Major depression disorder is one of the most common psychiatric disorders today, imposing tremendous mental, physical, and economic burdens onto individual patients and society as a whole. Recently our lab discovered that over-expression of Ca2+/calmodulin-dependent kinase II B (βCaMKII) in lateral habenula causes core depression behaviors in animals, strongly suggesting that regulation on βCaMKII expression may be key to understand the molecular etiology of depression. Therefore we propose a systematic interrogation on the regulatory mechanisms of βCaMKII expression in habenula under physiological, pathological and pharmacological conditions.
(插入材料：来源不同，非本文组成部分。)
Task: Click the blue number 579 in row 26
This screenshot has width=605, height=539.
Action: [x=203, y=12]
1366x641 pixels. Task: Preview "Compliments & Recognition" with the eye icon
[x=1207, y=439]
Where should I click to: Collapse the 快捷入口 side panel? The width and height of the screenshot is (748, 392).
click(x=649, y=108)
We will first investigate the roles of epigenetic, transcriptional and protein homeostatic (synthesis and degradation) mechanisms and their key regulators on βCaMKII expression and depression behaviors. Next we will identify changes in such regulatory mechanisms in pathological (i.e. depression) habenula, and determine whether such changes are sufficient to cause core depression behaviors. Finally we will study antidepressant’s impacts on βCaMKII expression and its regulatory pathways. Collectively, our investigation will not only identify the key mechanisms and factors that critically regulate βCaMKII levels in habenula, it will also discover changes in such mechanisms that significantly contribute to depression etiology. Lastly it will further provide new insights into the pharmacology of traditional antidepressants, and present novel targets for future drug development.

抑郁症是当今最常见的心理疾病之一，在心理、生理和经济上给患者个人和社会带来巨大的负担。本课题组近期发现βCaMKII基因外侧缰核中的过量表达能够在动物中导致核心抑郁症状，强烈指出βCaMKII表达水平的调控在抑郁症分子病理学中的重要性。因此我们提出系统地研究βCaMKII在生理，病理和药理状态下在缰核中的表达调控机制。我们将首先研究表观遗传学、转录调控和蛋白质合成与降解机制及其关键调控因子在βCaMKII调控和抑郁行为中的功能。下一步我们将研究这些调控通路在抑郁缰核中的变化，并确定这些变化是否能够导致抑郁表型。最后我们还将研究抗抑郁药物对βCaMKII表达和调控通路的影响。综合我们的研究，我们不仅能够发现对βCaMKII的表达具有关键调控作用的机制和因子，我们还揭示这些通路的变化能否导致抑郁，并最终进一步揭示传统抗抑郁药的药理机制，并为开发新药提供作用靶点。

本基金研究了βCaMKII在外侧缰核中表达水平的分子调控机制，证明DNA甲基化和NEDD4介导的蛋白质降解通路均不影响βCaMKII的转录和翻译产物的水平，提示对βCaMKII的表达调控应通过其他未知通路进行。在功能上，我们发现在小鼠外侧缰核中过量表达βCaMKII会上调缰核的神经活性，并直接诱发包括行为绝望和快感缺失在内的典型抑郁行为，而多种抗抑郁化合物可以有效逆转上述抑郁行为。在小鼠外侧缰核中敲除βCaMKII的表达，或使用βCaMKII特有的抑制剂KN92抑制其活性，都能够缓解由慢性束缚导致的典型抑郁行为；而抗抑郁化合物ketamine能在体外培养的神经细胞中直接下调βCaMKII的表达水平。以上结果都提示βCaMKII过量表达于缰核中可能导致抑郁症，而在缰核中抑制其活性或下调其表达水平可能是潜在的有效抗抑郁机制。